[PATCH] D13443: Rework the LTO Pipeline, aligning closer to the O2/O3 pipeline.

Mehdi Amini via llvm-commits llvm-commits at lists.llvm.org
Tue Oct 6 09:21:13 PDT 2015


> On Oct 6, 2015, at 7:05 AM, Teresa Johnson <tejohnson at google.com> wrote:
> 
> Hi Mehdi,
> 
> Thanks for sharing the results. As you note there are swings in both
> directions, but the improvements outweigh the regressions.

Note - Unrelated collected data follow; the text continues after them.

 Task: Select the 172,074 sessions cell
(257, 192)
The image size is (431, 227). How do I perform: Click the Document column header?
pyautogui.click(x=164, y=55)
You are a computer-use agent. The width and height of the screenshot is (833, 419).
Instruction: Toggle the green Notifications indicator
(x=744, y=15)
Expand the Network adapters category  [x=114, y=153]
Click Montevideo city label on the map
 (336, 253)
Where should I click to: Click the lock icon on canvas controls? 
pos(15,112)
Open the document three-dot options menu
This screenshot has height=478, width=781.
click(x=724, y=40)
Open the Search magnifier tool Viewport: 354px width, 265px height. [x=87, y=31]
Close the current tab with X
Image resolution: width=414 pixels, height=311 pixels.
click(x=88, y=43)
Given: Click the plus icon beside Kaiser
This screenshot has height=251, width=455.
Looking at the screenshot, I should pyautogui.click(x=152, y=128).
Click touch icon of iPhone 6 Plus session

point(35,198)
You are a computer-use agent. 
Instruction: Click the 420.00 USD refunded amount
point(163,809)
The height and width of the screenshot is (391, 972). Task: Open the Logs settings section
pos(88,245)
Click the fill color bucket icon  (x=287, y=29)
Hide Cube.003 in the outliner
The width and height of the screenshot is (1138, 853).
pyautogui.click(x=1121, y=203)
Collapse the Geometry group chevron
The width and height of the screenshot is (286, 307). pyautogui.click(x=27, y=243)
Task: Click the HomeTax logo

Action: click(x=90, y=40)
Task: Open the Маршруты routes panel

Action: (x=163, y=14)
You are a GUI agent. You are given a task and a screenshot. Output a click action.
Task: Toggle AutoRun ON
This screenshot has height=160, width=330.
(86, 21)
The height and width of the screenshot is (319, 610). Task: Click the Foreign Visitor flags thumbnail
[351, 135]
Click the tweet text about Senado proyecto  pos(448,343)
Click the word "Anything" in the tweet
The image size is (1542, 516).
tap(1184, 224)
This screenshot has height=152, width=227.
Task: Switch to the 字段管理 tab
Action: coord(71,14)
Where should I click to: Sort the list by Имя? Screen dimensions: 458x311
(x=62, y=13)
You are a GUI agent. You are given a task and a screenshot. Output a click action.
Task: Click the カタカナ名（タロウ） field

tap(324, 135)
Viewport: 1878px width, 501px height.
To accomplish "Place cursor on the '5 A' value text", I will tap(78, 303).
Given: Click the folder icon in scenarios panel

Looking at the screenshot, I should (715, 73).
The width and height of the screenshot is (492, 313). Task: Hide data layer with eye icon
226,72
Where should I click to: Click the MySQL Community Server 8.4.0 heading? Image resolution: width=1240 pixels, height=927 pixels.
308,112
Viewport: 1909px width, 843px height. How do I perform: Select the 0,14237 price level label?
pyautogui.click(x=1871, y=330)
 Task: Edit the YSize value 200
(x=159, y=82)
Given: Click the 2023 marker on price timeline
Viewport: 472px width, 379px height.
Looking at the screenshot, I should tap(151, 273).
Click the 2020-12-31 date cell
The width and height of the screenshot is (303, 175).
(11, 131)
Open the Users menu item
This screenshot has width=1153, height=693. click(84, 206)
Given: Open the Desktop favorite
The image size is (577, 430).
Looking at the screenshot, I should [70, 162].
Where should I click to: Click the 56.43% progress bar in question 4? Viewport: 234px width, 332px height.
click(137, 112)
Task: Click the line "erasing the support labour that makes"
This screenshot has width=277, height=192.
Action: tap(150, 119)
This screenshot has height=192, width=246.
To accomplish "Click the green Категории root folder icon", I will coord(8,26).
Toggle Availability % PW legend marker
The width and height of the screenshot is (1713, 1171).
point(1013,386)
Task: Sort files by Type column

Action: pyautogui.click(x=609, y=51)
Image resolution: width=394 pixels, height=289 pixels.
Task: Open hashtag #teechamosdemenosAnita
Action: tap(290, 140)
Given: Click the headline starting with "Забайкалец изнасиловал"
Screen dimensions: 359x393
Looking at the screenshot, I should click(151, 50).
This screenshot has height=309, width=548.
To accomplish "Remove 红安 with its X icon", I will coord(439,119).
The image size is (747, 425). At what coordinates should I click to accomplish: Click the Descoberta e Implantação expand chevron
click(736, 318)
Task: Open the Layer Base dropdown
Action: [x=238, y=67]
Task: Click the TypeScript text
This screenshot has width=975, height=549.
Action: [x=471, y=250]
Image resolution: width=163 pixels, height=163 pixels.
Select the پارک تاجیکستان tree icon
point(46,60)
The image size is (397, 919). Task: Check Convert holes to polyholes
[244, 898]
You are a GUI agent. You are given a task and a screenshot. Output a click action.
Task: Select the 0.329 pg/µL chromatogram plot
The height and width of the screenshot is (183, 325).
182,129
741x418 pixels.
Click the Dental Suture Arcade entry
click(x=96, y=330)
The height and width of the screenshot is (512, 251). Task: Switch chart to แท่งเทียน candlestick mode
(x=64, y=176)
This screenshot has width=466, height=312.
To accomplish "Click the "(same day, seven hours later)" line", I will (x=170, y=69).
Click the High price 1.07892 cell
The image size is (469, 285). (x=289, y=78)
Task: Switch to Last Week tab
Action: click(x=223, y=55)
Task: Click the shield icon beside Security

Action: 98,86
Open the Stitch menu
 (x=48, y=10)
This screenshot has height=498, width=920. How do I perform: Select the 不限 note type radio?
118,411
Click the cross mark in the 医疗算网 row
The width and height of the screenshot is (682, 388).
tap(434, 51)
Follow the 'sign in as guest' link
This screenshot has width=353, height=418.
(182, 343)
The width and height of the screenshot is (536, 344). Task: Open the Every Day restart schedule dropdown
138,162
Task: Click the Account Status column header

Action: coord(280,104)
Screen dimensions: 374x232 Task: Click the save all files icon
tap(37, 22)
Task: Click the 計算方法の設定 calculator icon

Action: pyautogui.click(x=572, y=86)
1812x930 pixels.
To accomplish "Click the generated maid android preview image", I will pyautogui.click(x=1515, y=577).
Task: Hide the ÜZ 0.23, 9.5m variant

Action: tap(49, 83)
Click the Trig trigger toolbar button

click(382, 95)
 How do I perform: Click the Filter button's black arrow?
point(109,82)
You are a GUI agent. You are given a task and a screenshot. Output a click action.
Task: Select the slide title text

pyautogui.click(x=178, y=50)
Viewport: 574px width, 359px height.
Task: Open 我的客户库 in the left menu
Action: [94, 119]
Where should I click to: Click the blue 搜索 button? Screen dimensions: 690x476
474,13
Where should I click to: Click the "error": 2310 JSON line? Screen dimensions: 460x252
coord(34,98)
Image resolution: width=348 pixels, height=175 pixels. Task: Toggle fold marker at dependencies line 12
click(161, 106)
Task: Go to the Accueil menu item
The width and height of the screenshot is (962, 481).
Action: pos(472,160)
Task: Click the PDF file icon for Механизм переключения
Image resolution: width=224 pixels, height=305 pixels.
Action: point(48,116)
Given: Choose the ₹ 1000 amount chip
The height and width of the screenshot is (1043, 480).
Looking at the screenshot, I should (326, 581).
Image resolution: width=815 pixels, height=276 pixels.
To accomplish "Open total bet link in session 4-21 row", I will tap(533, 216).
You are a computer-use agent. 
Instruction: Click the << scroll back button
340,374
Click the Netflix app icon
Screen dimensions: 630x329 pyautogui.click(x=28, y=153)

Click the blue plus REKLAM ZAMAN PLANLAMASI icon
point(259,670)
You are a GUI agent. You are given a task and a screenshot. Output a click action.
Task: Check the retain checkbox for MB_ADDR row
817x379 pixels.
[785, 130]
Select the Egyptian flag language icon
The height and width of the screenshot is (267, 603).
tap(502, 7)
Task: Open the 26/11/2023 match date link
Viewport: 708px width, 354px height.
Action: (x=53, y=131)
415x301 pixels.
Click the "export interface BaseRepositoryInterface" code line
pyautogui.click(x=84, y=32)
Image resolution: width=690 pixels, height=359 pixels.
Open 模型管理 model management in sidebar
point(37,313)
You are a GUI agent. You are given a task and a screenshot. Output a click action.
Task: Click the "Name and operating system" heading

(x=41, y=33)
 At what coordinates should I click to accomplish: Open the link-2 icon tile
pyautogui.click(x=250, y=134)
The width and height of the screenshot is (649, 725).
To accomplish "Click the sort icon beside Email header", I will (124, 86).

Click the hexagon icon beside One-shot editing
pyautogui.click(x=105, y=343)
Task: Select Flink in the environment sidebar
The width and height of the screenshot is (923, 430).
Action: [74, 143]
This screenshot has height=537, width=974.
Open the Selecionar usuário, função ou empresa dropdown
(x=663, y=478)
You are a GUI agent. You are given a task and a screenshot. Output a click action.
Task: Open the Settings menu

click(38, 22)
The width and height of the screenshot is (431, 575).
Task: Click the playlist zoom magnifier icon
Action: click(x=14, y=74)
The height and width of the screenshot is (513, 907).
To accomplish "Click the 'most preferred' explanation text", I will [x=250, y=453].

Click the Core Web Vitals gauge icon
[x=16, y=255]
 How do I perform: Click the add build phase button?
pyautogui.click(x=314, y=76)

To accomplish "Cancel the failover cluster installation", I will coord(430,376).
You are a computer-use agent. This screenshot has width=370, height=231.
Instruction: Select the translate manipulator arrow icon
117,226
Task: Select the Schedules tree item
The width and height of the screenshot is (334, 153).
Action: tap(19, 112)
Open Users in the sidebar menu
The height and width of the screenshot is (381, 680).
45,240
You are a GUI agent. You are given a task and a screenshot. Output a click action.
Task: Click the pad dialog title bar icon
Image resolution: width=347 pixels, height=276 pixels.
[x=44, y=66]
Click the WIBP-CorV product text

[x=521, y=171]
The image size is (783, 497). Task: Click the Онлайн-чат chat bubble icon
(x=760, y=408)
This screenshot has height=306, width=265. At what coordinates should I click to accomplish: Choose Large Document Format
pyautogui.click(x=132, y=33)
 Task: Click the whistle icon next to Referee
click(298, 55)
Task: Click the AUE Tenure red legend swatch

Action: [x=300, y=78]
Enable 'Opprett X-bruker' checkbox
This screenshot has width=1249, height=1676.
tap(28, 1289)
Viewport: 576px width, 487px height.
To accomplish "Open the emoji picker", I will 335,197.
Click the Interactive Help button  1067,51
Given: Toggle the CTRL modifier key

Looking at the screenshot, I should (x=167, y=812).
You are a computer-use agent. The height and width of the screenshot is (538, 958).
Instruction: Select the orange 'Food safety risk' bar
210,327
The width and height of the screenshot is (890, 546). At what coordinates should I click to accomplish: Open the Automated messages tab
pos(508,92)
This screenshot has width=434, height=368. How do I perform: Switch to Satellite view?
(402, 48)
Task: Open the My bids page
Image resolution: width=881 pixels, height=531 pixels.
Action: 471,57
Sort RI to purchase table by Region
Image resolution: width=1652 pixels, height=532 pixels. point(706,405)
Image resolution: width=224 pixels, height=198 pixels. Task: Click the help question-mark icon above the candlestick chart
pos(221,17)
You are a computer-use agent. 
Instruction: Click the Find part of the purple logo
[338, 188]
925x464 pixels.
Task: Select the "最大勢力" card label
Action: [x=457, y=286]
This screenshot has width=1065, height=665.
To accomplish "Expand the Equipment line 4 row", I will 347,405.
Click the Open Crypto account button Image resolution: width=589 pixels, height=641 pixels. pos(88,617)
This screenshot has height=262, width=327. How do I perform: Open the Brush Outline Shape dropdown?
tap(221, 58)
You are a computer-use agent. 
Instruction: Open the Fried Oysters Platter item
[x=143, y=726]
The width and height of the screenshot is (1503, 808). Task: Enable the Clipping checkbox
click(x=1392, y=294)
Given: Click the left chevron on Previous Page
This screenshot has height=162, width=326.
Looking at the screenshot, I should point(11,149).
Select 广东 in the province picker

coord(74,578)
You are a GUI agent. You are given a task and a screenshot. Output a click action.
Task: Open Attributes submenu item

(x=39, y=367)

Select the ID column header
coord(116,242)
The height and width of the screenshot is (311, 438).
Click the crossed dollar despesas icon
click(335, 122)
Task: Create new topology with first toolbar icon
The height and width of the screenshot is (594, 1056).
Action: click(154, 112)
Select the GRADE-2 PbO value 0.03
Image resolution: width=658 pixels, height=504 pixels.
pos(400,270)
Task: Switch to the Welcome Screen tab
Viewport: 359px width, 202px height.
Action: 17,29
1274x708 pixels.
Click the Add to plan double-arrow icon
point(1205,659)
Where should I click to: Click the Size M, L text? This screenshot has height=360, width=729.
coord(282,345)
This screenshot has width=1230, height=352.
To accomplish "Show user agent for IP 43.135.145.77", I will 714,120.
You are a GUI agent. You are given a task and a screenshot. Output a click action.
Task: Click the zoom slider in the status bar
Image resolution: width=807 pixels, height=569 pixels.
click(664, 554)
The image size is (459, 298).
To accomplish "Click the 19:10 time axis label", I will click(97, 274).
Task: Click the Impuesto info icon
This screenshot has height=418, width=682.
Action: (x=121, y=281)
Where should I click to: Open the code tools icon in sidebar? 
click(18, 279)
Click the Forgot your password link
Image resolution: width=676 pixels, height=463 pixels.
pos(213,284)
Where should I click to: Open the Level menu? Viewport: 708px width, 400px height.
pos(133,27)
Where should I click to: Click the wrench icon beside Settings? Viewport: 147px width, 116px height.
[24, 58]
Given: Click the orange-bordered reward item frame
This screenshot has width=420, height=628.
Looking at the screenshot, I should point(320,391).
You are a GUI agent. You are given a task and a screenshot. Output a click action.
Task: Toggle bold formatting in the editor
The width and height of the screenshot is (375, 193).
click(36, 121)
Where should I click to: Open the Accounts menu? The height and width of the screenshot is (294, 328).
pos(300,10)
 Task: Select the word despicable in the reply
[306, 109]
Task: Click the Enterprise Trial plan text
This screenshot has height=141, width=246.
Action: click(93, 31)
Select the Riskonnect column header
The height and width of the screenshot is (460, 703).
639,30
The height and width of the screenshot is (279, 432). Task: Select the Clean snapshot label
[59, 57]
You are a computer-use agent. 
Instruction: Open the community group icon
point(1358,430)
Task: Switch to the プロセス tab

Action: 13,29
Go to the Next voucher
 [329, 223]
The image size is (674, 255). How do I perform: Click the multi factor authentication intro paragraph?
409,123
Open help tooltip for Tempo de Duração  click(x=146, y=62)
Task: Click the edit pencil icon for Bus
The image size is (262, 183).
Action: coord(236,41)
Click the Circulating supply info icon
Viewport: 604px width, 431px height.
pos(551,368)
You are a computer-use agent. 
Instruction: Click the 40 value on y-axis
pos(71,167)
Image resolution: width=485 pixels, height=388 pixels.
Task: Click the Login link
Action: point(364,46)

Yes the results are swinging, but I'm tracking these as a "bug" to be fixed. 
Two weeks ago there were even more regressions and I recovered some of them with http://reviews.llvm.org/D13390 (to be committed soon). This was an example were the LTO pipeline was “better” just “by chance”.


> 
> On Mon, Oct 5, 2015 at 5:50 PM, Mehdi AMINI <mehdi.amini at apple.com> wrote:
>> joker.eph added a comment.
>> 
>> Right now my view of it is that if I get a performance improvement by running two times the inliner and the "peephole" passes, then it is a bug. If it is not a bug it means that the O3 pipeline is affected as well and we might run it two times there as well. Does it make sense?
> 
> I wonder if there are aspects of the inliner that work differently
> when run twice vs once. E.g. only 1 level of recursive inlining is
> allowed currently, but running it twice would allow 2 levels of
> recursive inlining. That may not be a big factor, but just an example
> where there is going to be a difference running it twice vs once.

Interesting. I don’t know enough about the inliner to have a definitive opinion, but it would seems weird to me that the “optimal” solution would be different for LTO than O3.

> 
> Another factor might be that doing the intermediate peephole
> optimizations (which are currently run after the compile step
> inlining), could be cleaning up the code and reducing some of the
> inlining costs for the LTO round of inlining.

It depends what you mean by “intermediate peephole”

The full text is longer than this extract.